A good many of the difficulties which arise in the consideration of the dates of Dante’s works, probably arise from oblivion of the fact that “publication” in our modern sense did not exist in those days. An author would no doubt give his manuscript to friends to read, as he went along; and, if they liked it, they would probably take a copy of so much as they had. Thus portions of a book would get about long before the whole was finished; and in this way the views which Dante expresses in the Convito upon the cause of the markings in the moon, the order of the angelic hierarchies, the nature of the Milky Way, and similar matters, may well have been known to many as held by him, and he may have known that this was the case. Subsequently, having changed his mind—it may be, even before 1300—he would take the opportunity of a part of the Commedia having got into circulation, to recant; and even so the original view might stand in the Convito, and appear in that work when finally produced. When we further remember that Dante left the Convito little more than begun, and consequently, no doubt, unrevised, it will be clear that very little inference can be drawn as to its date, from the fact that certain opinions expressed in it are retracted in the Commedia. It would be truer to say that it had no date. It was first printed in 1490.
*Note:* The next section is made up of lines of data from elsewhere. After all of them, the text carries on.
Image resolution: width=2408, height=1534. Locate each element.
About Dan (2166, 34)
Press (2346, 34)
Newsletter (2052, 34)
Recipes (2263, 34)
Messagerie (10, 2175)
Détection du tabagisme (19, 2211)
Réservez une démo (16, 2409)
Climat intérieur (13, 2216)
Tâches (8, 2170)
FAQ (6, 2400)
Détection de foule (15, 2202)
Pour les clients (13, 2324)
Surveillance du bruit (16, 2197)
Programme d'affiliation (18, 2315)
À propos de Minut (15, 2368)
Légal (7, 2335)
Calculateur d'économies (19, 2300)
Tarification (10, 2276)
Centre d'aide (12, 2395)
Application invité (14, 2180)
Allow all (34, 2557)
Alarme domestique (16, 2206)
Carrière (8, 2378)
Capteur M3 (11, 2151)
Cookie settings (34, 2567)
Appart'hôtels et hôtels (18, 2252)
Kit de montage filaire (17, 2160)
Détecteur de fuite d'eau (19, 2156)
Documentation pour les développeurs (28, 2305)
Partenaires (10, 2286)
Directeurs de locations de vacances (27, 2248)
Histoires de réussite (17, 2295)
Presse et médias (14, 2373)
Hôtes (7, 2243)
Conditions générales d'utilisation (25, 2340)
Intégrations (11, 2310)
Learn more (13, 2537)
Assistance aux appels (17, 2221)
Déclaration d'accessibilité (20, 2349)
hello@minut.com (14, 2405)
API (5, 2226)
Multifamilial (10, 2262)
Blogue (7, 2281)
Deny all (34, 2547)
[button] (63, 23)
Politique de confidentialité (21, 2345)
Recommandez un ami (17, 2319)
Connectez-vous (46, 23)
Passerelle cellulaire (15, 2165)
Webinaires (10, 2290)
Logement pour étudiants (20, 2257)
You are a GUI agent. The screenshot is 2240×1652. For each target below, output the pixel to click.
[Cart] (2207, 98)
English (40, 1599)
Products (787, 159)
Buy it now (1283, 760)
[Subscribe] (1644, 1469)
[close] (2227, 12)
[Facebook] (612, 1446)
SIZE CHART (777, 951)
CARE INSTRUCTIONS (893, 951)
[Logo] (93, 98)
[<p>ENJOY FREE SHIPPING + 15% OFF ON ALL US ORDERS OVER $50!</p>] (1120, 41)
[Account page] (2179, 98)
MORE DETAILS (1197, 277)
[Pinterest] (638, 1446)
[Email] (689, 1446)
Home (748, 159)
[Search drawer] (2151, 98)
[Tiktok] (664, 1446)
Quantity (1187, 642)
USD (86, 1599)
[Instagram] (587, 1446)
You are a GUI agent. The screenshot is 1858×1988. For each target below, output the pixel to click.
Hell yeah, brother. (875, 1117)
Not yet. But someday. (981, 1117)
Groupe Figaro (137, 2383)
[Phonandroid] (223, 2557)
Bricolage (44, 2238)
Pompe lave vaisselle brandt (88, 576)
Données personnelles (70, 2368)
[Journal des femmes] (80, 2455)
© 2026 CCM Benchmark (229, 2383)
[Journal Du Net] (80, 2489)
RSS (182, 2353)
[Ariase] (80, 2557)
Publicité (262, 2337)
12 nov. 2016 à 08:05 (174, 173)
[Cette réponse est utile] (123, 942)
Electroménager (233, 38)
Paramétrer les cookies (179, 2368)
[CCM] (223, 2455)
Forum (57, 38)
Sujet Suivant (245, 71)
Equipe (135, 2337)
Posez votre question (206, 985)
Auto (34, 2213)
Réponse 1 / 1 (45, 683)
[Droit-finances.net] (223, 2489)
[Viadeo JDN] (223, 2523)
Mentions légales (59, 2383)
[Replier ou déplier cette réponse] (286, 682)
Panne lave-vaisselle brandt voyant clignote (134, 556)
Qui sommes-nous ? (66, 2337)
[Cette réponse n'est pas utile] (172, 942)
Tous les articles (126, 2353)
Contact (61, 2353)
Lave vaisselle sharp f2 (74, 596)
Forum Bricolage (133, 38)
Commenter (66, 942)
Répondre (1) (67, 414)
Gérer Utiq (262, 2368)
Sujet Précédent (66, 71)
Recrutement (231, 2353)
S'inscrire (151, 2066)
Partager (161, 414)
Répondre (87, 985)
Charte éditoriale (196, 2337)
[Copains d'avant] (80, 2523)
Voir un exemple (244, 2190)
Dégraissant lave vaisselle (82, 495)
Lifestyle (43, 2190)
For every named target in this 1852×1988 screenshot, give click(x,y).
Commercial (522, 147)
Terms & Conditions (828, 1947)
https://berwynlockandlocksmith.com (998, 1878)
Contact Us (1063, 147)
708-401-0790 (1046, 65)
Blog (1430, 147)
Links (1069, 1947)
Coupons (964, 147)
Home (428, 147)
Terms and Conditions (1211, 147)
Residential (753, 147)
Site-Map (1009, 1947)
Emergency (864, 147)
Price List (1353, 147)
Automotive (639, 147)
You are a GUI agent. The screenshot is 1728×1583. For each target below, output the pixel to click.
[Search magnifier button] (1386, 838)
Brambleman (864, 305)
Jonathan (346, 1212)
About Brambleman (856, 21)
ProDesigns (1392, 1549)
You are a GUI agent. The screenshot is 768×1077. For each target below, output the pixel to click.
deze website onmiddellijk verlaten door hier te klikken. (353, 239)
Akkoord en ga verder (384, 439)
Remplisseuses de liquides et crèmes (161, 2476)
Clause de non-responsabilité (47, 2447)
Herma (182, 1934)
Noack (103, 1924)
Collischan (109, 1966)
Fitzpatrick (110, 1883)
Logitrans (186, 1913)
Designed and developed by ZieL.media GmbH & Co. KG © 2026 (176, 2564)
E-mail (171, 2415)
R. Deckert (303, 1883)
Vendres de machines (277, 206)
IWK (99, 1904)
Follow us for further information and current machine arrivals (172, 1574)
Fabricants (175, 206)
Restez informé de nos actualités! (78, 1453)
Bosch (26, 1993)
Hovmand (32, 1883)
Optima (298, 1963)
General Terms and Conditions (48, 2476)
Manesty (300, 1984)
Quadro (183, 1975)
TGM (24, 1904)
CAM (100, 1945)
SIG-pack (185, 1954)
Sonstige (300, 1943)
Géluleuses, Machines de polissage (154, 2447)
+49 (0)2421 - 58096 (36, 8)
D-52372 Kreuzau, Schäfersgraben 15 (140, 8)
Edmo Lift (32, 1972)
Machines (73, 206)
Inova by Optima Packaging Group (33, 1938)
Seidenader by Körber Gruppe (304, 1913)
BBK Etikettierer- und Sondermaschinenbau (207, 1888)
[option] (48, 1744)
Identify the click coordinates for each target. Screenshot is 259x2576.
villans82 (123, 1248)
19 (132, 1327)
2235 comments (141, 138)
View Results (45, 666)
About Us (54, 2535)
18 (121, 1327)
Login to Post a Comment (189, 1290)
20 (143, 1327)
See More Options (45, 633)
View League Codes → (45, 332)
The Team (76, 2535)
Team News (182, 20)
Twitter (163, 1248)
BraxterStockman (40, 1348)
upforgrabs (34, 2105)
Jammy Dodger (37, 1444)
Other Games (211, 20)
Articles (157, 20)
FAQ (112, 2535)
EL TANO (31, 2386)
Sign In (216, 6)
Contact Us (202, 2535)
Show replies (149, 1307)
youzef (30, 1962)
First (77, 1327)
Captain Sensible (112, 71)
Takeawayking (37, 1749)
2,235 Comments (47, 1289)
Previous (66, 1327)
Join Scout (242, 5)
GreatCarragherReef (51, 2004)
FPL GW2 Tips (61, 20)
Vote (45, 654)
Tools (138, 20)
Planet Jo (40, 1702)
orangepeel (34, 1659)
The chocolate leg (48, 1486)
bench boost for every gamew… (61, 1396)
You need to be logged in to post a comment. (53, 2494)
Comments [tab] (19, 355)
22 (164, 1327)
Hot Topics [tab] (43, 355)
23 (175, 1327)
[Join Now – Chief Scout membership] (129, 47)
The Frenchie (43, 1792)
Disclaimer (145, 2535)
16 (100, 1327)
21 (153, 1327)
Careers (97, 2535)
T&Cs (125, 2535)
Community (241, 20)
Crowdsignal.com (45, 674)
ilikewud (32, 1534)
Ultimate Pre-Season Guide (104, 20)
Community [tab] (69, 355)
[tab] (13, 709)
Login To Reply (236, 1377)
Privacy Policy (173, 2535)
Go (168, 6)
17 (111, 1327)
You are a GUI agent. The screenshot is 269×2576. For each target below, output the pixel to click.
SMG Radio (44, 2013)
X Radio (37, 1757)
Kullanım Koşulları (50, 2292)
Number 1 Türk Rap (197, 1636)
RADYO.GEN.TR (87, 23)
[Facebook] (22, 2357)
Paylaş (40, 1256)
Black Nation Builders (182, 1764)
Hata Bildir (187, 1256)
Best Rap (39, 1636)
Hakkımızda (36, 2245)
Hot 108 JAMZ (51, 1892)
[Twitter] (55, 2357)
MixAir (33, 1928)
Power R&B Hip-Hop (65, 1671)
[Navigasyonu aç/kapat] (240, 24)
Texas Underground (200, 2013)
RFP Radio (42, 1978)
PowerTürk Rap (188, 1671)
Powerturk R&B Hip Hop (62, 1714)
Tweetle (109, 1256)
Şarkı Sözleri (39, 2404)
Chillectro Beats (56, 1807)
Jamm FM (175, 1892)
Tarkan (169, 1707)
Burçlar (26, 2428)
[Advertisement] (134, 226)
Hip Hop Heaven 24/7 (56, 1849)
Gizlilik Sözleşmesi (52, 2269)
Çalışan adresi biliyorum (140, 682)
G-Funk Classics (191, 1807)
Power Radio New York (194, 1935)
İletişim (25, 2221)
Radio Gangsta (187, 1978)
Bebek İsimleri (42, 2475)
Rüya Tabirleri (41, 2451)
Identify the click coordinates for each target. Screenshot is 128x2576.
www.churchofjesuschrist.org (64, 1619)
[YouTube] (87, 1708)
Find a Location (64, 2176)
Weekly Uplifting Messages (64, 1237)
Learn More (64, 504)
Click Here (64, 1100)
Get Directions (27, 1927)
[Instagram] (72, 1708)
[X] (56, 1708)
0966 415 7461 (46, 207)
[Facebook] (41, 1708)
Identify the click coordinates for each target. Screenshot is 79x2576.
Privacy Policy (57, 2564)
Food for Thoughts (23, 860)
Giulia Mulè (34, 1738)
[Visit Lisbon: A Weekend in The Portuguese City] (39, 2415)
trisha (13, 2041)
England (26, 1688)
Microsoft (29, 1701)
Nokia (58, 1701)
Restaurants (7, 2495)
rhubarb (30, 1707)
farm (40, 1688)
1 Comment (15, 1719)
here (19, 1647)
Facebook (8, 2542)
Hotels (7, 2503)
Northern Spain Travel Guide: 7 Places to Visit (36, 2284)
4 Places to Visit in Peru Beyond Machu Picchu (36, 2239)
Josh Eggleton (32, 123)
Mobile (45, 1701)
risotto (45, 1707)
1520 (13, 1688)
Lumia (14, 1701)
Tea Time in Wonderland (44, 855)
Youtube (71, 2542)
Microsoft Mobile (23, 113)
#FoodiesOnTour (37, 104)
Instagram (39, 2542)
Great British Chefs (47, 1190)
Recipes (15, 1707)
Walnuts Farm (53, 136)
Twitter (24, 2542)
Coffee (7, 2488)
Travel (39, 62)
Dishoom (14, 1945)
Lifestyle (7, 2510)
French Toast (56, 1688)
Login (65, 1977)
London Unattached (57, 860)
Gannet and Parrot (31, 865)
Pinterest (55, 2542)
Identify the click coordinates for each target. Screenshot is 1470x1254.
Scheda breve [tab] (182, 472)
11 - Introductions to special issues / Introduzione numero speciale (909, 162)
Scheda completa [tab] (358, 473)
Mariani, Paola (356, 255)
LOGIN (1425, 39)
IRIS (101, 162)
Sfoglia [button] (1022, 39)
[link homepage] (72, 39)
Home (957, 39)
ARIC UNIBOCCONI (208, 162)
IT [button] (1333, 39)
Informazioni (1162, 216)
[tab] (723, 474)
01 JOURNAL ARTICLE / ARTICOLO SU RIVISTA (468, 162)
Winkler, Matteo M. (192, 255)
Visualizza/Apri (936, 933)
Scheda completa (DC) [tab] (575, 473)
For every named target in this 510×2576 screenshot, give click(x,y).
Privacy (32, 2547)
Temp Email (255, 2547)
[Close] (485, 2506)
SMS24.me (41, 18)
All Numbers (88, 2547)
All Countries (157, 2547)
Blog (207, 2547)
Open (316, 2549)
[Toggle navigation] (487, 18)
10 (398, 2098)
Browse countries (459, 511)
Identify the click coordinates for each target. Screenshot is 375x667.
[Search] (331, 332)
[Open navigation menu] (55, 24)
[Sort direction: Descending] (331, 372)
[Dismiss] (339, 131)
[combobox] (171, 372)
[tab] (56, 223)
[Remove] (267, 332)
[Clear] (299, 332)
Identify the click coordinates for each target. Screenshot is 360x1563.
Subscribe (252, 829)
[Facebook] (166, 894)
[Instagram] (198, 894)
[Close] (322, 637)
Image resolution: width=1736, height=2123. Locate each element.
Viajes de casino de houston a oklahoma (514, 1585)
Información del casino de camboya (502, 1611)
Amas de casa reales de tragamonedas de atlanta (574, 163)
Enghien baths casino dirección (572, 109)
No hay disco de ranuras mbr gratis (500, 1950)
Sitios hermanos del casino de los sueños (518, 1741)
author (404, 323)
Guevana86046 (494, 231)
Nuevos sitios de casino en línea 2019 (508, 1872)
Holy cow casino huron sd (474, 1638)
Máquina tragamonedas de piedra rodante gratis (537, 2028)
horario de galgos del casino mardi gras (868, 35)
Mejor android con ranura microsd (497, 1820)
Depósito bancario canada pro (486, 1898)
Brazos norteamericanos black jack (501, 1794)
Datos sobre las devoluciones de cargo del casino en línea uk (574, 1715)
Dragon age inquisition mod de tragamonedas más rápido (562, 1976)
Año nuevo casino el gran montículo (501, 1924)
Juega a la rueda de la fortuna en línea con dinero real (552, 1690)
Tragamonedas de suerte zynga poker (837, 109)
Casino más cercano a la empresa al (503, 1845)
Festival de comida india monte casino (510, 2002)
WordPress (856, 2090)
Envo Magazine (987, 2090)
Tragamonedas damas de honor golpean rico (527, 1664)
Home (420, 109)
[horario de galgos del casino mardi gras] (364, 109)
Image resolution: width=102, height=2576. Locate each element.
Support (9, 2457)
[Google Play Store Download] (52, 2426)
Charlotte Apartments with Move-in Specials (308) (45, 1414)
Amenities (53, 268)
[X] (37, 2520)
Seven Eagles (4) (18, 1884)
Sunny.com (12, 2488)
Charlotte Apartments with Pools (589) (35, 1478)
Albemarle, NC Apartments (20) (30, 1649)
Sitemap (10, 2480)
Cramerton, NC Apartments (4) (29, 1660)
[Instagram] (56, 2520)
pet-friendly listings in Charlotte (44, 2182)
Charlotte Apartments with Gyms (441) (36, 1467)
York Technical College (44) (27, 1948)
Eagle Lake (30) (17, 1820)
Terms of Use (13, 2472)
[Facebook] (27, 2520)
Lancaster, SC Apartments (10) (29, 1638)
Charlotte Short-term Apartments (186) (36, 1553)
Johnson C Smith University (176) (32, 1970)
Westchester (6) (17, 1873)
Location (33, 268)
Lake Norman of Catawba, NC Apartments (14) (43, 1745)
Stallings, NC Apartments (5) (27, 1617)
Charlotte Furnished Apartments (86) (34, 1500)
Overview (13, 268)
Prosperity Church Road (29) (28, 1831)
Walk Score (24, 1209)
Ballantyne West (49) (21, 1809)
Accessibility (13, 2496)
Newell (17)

The De Monarchia is a complete treatise, in fact, probably the only work besides the Commedia which we can feel sure that we have in a form which it would have retained however long Dante might have lived. Enough has been already said as to its scope; it may suffice to add that the Church has never looked upon it with favour, which was probably the reason of its not being printed till 1559, and then in Germany.

The unfinished treatise known as De Vulgari Eloquentia had the curious fortune to appear in an Italian translation (1529) some fifty years before it was printed in its original Latin. It is a most interesting little work, showing considerable acuteness of perception in regard to peculiarities of local vernacular, and a general “feeling” for linguistic matters.